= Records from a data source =

------

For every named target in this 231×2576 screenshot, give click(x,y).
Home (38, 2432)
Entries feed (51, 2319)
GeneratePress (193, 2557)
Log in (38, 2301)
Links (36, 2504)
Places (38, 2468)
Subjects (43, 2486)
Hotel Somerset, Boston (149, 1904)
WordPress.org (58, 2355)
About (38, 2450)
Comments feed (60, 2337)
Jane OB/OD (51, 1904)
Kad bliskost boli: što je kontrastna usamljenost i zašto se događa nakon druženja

------

= Exercise objective =
Nothing should be returned except the lines from the one containing "Hotel Somerset, Boston (149, 1904)" through the last line of the data, each restated word for word.

= The answer =
Hotel Somerset, Boston (149, 1904)
WordPress.org (58, 2355)
About (38, 2450)
Comments feed (60, 2337)
Jane OB/OD (51, 1904)
Kad bliskost boli: što je kontrastna usamljenost i zašto se događa nakon druženja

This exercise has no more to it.